I have been working with many small groups of average leveled students to help build their number sense since there will be so many gaps in common core understanding with students moving up to 4th and 5th grades. Up until earlier this year I confidently thought that students in second grade needed to learn the traditional regrouping algorithms for addition and subtraction. After some common core training, I humbly realized that students aren’t necessarily expected to know how to complete this traditional procedure, but rather be able to make sense of a problem by decomposing and composing numbers using strategies that are comfortable for them. I said all of that to say that because of this thinking, I gave students in my small groups base ten blocks and NO paper.
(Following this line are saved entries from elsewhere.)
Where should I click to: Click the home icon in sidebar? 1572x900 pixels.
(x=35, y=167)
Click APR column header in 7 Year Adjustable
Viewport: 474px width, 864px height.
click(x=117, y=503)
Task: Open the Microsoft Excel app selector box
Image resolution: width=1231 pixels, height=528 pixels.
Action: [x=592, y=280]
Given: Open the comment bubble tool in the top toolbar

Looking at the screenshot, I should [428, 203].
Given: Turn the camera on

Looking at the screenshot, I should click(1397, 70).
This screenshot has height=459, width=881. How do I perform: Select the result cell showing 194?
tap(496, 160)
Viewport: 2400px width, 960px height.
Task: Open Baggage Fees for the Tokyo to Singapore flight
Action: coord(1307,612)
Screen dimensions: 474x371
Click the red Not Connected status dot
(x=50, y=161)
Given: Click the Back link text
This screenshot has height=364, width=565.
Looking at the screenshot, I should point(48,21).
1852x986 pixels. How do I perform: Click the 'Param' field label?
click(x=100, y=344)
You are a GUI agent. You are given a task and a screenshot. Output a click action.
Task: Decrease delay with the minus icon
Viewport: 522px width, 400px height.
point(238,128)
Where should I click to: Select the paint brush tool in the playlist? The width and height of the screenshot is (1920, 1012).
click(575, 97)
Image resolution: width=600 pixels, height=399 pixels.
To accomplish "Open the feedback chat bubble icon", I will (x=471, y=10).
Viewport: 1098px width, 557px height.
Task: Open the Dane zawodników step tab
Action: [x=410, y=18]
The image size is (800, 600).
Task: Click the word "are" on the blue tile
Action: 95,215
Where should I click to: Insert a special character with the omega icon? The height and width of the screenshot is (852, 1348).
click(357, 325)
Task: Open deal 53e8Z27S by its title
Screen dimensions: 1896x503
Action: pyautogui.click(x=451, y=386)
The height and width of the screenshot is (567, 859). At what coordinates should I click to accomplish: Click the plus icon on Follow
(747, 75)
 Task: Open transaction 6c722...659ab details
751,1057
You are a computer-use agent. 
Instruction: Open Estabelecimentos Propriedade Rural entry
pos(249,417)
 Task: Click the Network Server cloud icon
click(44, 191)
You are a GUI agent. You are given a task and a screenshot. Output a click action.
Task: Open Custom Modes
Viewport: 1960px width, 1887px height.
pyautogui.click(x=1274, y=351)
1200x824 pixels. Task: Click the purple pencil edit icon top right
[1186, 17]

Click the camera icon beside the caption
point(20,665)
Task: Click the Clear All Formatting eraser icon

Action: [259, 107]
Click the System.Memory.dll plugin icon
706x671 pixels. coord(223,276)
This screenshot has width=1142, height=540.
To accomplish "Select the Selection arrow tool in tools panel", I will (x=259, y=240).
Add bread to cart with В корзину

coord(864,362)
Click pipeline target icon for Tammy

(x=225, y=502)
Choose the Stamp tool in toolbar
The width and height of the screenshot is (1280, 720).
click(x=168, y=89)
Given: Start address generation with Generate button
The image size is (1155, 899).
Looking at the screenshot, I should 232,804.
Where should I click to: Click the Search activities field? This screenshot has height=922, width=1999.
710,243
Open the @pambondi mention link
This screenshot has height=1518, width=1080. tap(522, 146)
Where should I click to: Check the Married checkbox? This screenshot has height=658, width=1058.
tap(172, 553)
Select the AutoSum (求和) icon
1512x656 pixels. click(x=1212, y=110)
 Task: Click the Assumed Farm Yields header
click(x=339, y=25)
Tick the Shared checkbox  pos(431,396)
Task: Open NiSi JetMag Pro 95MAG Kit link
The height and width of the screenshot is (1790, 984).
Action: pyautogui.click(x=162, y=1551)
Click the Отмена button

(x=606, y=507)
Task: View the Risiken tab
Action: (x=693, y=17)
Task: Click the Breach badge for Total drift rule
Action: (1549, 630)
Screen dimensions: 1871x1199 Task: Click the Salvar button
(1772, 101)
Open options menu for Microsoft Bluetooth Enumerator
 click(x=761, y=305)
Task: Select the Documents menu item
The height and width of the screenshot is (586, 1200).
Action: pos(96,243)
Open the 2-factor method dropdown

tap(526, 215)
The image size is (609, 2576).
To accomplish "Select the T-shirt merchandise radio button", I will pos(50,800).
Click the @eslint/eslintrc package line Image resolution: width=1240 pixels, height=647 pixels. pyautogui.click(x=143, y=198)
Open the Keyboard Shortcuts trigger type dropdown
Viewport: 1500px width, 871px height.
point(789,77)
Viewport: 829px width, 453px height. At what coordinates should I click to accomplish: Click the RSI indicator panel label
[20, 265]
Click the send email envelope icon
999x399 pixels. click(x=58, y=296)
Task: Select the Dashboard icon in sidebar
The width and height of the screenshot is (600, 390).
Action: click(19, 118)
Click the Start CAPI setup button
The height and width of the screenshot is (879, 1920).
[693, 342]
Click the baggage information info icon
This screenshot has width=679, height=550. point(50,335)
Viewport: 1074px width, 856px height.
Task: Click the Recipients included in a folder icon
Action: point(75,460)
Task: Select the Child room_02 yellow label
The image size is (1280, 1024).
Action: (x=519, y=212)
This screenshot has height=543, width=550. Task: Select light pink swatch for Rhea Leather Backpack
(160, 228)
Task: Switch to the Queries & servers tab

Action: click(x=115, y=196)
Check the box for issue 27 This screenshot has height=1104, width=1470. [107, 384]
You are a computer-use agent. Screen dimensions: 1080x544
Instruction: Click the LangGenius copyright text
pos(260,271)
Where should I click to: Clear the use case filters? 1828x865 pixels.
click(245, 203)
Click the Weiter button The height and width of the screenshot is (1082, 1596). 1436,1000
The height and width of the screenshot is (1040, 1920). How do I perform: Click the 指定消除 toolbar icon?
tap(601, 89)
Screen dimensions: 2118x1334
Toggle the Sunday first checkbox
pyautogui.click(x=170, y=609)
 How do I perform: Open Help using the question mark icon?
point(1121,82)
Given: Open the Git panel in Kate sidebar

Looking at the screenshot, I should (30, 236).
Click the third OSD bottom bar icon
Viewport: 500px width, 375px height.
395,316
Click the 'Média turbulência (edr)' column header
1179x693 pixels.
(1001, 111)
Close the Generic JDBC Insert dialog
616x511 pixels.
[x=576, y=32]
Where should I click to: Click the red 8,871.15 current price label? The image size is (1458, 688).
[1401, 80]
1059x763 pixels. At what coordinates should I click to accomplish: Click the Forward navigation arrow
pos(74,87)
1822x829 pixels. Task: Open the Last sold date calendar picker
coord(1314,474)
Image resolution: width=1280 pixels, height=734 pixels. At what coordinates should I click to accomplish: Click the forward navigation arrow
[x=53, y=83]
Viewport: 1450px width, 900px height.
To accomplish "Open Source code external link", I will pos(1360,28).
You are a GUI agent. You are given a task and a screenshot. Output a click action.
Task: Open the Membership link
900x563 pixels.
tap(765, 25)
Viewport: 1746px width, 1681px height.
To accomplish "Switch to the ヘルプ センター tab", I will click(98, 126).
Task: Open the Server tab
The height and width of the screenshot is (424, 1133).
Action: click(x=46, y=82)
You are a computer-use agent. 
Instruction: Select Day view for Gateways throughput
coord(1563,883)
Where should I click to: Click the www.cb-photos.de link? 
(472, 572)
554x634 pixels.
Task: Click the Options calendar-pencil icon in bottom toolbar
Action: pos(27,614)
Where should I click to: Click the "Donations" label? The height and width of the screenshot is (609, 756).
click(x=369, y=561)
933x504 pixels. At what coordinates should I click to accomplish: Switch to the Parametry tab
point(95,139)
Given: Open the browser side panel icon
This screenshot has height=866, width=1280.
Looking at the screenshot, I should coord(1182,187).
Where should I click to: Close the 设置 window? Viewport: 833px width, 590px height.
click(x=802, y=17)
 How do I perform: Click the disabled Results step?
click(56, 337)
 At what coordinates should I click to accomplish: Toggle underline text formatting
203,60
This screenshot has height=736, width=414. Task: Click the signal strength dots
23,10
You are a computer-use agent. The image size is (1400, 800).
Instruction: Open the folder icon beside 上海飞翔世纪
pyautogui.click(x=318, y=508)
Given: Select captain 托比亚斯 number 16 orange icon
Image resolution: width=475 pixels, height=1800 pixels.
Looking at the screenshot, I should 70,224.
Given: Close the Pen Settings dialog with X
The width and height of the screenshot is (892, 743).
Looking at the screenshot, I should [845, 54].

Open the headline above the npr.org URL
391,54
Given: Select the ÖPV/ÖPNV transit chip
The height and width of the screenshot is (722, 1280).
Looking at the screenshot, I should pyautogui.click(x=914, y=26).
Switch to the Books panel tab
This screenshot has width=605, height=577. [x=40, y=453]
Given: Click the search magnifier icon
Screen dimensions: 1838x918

I gave a double digit addition problem that would give students the opportunity to regroup 73 + 48 (mind you they should have been able to handle larger numbers). I thought I would start with a really easy problem. Well, I was wrong! The students struggled to get an accurate answer with blocks to solve this problem. Of the four students I had in this particular small group, only one student was able to find the correct answer. Well, I changed my mind on the no paper and gave them a sticky note. I instructed them to write their answer on the sticky note just so I could do a quick assessment of who could accomplish finding the answer with the blocks without blurting it out. To my chagrin two of the students were trying to solve the problem on their sticky note with the procedural algorithm. I promptly reminded them while replacing their sticky notes that we were solving the problem with the blocks and not paper. When all students had finished thinking, I listed all of the students’ answers on the board and asked them who was correct. After having students count and recount their blocks, they finally came to a consensus of the correct answer …121. They struggled with counting past 100 especially by 10′s… 110, 130, 140… and they would correct one another to say 110, 120, 130, 140. Surprisingly enough to me, the students felt more comfortable lining up numbers in an algorithmic procedure with no understanding to obtain an answer than they did counting out blocks past 100 to obtain the correct answer.
Below is a picture of the students counting out their blocks. I had them place their addends onto small sheets of square paper to help keep them organized since they were getting their extra blocks confused with the ones they were counting. I wanted to use small paper plates to help them organize their blocks, but I didn’t have any. I happened to have some origami paper lying around, so I just used that instead.